_Zu erledigende Arbeit_:
Stelle alles von der Zeile mit „Image resolution: width=1563“ bis hinunter zur Zeile mit „Action: [x=56, y=260]“, beide eingeschlossen, als Markdown-Tabelle mit den Spalten „Nr.“ und „Zeile“ dar. Leerzeilen lässt du dabei weg.

_Einträge zur Übung_:
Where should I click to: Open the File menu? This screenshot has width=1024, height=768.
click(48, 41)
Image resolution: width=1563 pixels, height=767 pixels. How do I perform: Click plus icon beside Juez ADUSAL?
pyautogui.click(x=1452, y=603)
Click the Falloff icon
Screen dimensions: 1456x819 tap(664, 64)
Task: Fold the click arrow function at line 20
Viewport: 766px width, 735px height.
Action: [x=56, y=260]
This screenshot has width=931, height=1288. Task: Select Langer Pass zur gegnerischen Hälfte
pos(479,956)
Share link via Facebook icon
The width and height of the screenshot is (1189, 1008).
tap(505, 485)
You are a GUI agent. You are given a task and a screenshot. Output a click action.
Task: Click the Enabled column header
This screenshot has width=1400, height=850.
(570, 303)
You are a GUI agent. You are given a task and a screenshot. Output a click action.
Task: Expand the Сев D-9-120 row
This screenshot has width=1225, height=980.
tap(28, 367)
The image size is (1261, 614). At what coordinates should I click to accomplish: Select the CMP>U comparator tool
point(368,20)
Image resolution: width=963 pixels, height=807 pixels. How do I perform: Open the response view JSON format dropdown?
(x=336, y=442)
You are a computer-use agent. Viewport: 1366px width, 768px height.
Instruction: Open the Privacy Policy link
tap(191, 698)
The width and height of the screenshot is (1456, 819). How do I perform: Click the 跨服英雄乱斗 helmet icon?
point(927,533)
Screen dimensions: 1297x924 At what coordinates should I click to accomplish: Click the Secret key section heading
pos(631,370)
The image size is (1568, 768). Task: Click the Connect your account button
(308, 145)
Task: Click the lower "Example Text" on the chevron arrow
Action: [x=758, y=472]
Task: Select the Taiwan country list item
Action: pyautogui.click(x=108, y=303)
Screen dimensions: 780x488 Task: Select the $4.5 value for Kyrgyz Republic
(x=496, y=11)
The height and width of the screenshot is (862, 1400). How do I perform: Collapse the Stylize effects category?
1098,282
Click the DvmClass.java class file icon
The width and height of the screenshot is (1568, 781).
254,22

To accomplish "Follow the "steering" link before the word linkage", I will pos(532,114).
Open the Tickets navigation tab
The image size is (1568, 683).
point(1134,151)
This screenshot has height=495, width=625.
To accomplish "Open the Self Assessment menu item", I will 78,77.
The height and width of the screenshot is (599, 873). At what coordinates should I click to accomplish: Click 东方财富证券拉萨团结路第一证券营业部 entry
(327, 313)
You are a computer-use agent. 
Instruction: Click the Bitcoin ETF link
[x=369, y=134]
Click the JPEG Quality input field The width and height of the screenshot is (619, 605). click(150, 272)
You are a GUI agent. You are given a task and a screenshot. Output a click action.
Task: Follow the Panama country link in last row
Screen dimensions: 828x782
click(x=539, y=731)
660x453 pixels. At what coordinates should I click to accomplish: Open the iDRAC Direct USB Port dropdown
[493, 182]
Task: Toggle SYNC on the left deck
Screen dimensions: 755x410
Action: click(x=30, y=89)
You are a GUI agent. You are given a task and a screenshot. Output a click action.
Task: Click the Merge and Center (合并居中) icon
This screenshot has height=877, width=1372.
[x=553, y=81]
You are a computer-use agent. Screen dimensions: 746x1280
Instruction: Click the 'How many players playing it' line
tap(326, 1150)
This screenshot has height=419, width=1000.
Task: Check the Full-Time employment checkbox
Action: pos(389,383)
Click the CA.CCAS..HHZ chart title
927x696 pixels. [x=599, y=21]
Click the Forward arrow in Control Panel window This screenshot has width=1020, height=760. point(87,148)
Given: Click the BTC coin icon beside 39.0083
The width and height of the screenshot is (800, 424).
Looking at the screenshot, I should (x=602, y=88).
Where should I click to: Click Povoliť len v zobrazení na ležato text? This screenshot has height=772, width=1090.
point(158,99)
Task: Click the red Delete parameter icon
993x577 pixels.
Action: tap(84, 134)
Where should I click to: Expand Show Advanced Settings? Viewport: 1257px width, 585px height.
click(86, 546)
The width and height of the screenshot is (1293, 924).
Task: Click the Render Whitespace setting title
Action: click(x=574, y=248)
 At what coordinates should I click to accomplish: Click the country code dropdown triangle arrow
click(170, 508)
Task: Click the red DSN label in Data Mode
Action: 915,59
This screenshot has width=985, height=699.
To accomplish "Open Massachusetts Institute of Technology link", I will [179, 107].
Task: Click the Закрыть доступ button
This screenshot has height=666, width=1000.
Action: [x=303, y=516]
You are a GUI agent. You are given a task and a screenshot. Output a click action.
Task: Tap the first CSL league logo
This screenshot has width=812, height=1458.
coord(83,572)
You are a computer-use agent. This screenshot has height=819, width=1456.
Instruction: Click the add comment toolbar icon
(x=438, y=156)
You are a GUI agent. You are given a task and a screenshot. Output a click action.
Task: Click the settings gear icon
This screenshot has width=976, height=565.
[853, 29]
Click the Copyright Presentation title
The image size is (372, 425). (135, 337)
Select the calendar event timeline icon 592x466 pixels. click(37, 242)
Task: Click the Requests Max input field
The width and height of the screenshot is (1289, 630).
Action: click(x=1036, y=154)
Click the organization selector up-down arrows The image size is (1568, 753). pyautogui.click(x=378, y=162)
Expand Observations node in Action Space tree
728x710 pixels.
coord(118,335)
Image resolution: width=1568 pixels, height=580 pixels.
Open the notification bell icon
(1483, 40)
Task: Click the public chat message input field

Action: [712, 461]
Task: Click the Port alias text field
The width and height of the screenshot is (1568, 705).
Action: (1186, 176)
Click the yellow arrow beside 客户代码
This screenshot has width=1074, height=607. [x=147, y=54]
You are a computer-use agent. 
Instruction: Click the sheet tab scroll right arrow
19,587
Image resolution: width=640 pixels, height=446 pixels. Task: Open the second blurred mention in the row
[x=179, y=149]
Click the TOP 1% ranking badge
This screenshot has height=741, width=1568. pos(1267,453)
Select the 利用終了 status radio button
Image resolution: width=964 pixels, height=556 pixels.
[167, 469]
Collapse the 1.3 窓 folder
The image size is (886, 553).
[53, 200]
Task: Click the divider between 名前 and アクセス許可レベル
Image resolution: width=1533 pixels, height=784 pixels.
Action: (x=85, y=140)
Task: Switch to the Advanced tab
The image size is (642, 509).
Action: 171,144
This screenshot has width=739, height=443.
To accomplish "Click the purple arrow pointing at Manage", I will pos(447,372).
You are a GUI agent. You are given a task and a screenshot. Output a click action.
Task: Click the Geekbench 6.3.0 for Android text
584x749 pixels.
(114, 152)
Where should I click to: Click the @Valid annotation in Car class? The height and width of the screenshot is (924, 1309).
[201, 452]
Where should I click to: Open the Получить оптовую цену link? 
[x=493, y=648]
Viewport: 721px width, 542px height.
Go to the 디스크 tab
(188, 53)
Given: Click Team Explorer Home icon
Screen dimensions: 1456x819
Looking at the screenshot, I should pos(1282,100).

_Lösung zur Aufgabe_:
| Nr. | Zeile |
|---|---|
| 1 | Image resolution: width=1563 pixels, height=767 pixels. How do I perform: Click plus icon beside Juez ADUSAL? |
| 2 | pyautogui.click(x=1452, y=603) |
| 3 | Click the Falloff icon |
| 4 | Screen dimensions: 1456x819 tap(664, 64) |
| 5 | Task: Fold the click arrow function at line 20 |
| 6 | Viewport: 766px width, 735px height. |
| 7 | Action: [x=56, y=260] |